A kjøpstad (historically: kjøbstad, kjöbstad, or kaupstad) is an old Scandinavian term for a "market town" that was used in the Kingdom of Denmark-Norway for several hundred years. The name comes from the kaupstaðr. Kjøpstads were places of trade and exporting materials (e.g. timber, flour, iron and other common goods). Towns were given the "dignity" or rank of being referred to as a kjøpstad when they reached a certain population and had established means of industry and other notable items such as dock yards, steam mills, iron works, churches, grammar schools. The citizens of a kjøpstad were able to buy and sell goods and conduct other economic activities.
Norway also had a subordinate category to the market town, which was the "small seaport" (ladested) or lossested. These were a port or harbour with a monopoly to import and export goods and materials in both the port and a surrounding outlying district. These places were usually subordinate to the nearest kjøpstad. Typically, these were locations for exporting timber, and importing grain and goods. Local farm goods and timber sales were all required to pass through merchants at either a small seaport (ladested) or a market town (kjøpstad) prior to export. This encouraged local merchants to ensure trading went through them, which was so effective in limiting unsupervised sales (smuggling) that customs revenues increased from less than 30% of the total tax revenues in 1600 to more than 50% of the total taxes by 1700.
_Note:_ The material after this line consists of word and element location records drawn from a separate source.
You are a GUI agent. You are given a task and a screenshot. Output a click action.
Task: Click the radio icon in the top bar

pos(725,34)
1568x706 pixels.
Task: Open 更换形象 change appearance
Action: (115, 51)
Norway developed market towns at a much later period than other parts of Europe. The reasons for this late development are complex but include the sparse population, lack of urbanisation, no real manufacturing industries, and no cash economy.
The first kjøpstads date back to the 11th and 12th centuries when the King of Norway sought to centralize commerce in specific places that offered strategic significance, providing a local economic base for construction of fortifications and population for defense of the area.